Give all of the data below again exactly, and drop the images.

===== ENTRIES PROVIDED =====

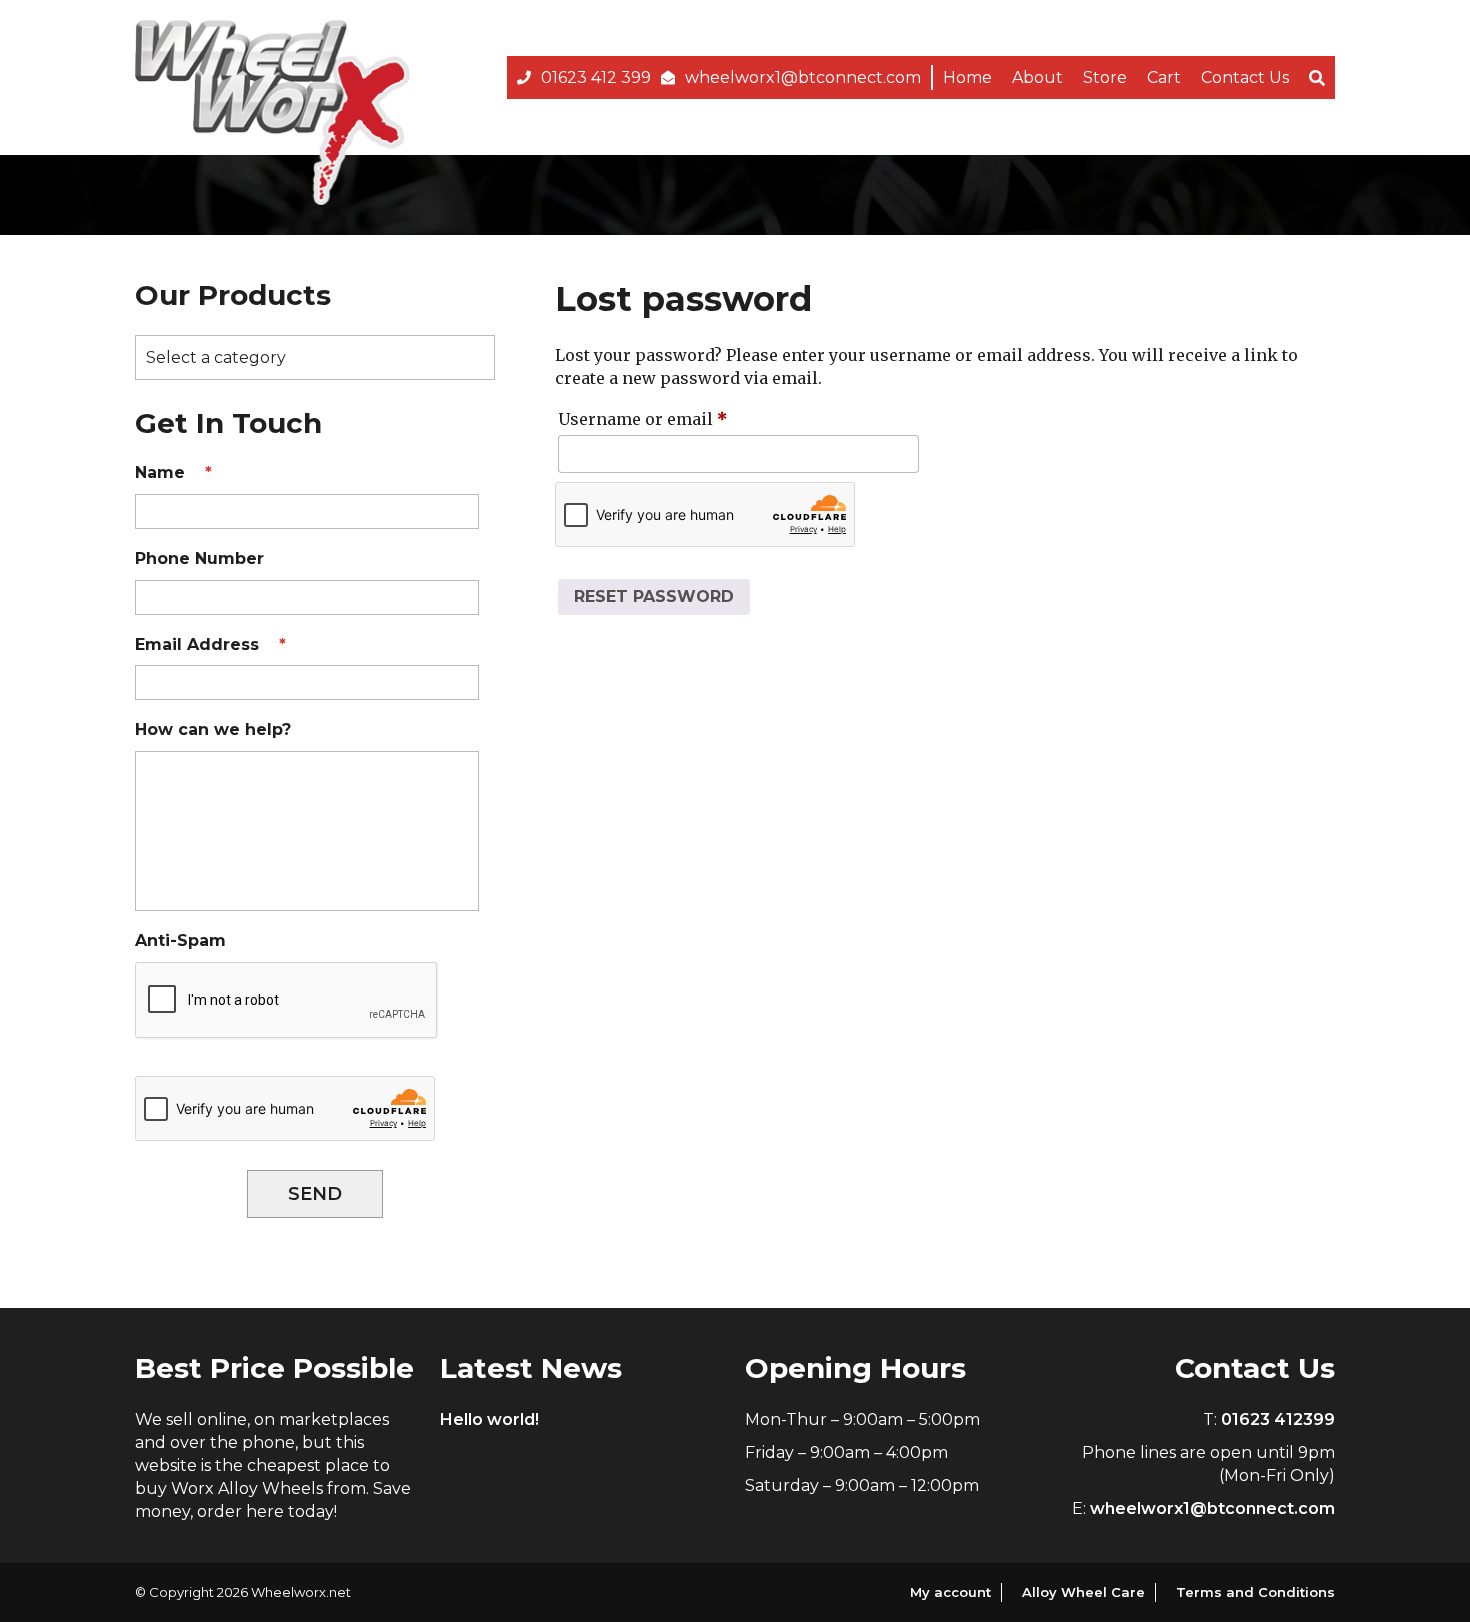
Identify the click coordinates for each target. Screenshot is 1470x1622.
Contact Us (1245, 77)
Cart (1164, 77)
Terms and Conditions (1255, 1592)
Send (315, 1194)
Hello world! (489, 1419)
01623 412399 (1278, 1419)
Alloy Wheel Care (1083, 1592)
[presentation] (287, 1001)
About (1037, 77)
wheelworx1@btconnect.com (803, 77)
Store (1105, 77)
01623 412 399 (596, 77)
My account (950, 1592)
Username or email (678, 418)
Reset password (654, 596)
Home (967, 77)
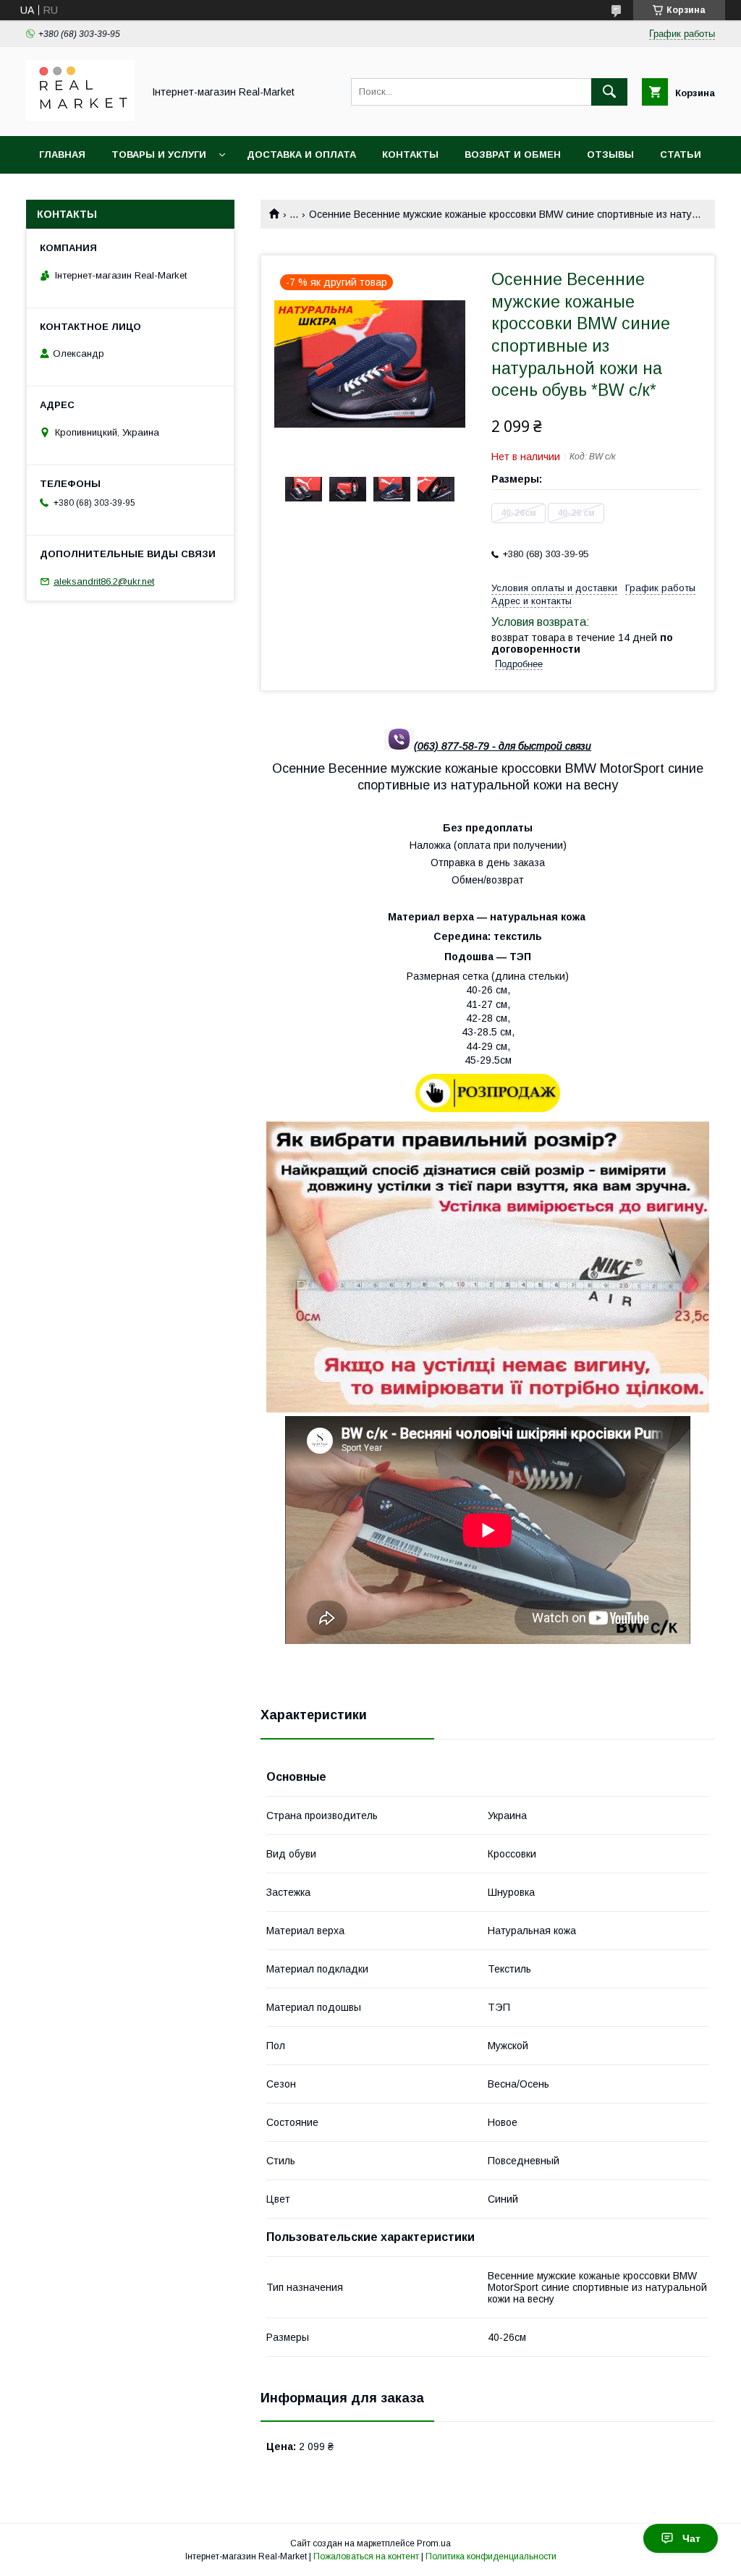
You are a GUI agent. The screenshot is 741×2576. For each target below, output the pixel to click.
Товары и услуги (158, 154)
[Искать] (609, 92)
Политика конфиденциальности (490, 2556)
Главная (62, 154)
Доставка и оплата (301, 154)
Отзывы (610, 154)
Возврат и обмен (513, 154)
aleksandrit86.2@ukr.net (104, 581)
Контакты (410, 154)
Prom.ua (434, 2543)
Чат (691, 2538)
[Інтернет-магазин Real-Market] (80, 117)
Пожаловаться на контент (366, 2556)
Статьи (680, 154)
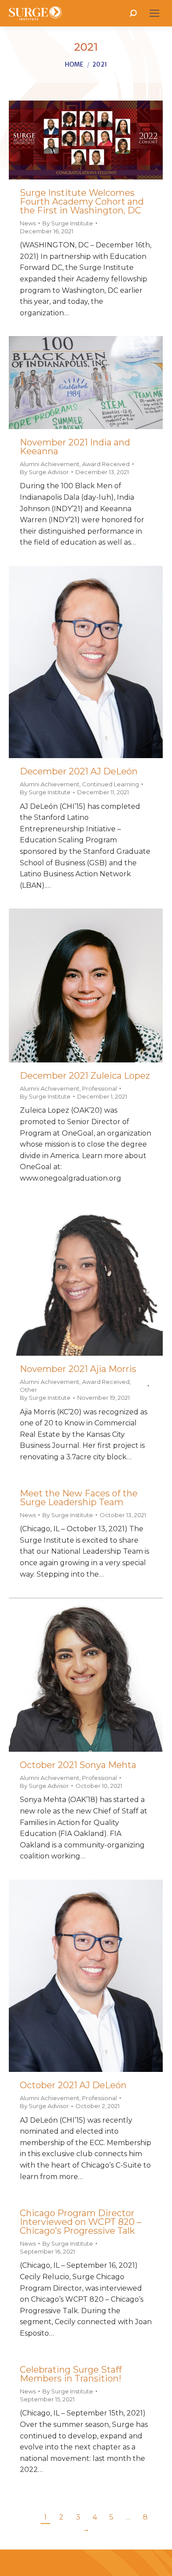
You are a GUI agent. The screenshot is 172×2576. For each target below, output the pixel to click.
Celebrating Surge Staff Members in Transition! (71, 2374)
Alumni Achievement (49, 463)
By (67, 223)
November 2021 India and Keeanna (75, 446)
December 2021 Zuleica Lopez (85, 1075)
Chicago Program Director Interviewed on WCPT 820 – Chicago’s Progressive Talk (80, 2222)
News (28, 223)
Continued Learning (110, 784)
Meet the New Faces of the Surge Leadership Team (79, 1497)
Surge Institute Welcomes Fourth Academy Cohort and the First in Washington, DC (82, 201)
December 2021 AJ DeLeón (79, 771)
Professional (99, 1088)
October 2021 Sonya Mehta (78, 1765)
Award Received (106, 463)
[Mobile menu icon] (154, 13)
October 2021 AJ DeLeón (73, 2085)
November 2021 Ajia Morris (78, 1369)
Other (28, 1389)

=====

» **RESULT OF THIS EXERCISE**
Identify the click coordinates for each target. Screenshot is 1470x1622.
Contact Us (1245, 77)
Cart (1164, 77)
Terms and Conditions (1255, 1592)
Send (315, 1194)
Hello world! (489, 1419)
01623 412399 (1278, 1419)
Alloy Wheel Care (1083, 1592)
[presentation] (287, 1001)
About (1037, 77)
wheelworx1@btconnect.com (803, 77)
Store (1105, 77)
01623 412 399 (596, 77)
My account (950, 1592)
Username or email (678, 418)
Reset password (654, 596)
Home (967, 77)
You are a GUI agent. The screenshot is 741×2576. For each target below, output the pixel to click.
Товары и услуги (158, 154)
[Искать] (609, 92)
Политика конфиденциальности (490, 2556)
Главная (62, 154)
Доставка и оплата (301, 154)
Отзывы (610, 154)
Возврат и обмен (513, 154)
aleksandrit86.2@ukr.net (104, 581)
Контакты (410, 154)
Prom.ua (434, 2543)
Чат (691, 2538)
[Інтернет-магазин Real-Market] (80, 117)
Пожаловаться на контент (366, 2556)
Статьи (680, 154)
You are a GUI agent. The screenshot is 172×2576. For each target below, output the pixel to click.
Celebrating Surge Staff Members in Transition! (71, 2374)
Alumni Achievement (49, 463)
By (67, 223)
November 2021 India and Keeanna (75, 446)
December 2021 Zuleica Lopez (85, 1075)
Chicago Program Director Interviewed on WCPT 820 – Chicago’s Progressive Talk (80, 2222)
News (28, 223)
Continued Learning (110, 784)
Meet the New Faces of the Surge Leadership Team (79, 1497)
Surge Institute Welcomes Fourth Academy Cohort and the First in Washington, DC (82, 201)
December 2021 AJ DeLeón (79, 771)
Professional (99, 1088)
October 2021 Sonya Mehta (78, 1765)
Award Received (106, 463)
[Mobile menu icon] (154, 13)
October 2021 AJ DeLeón (73, 2085)
November 2021 Ajia Morris (78, 1369)
Other (28, 1389)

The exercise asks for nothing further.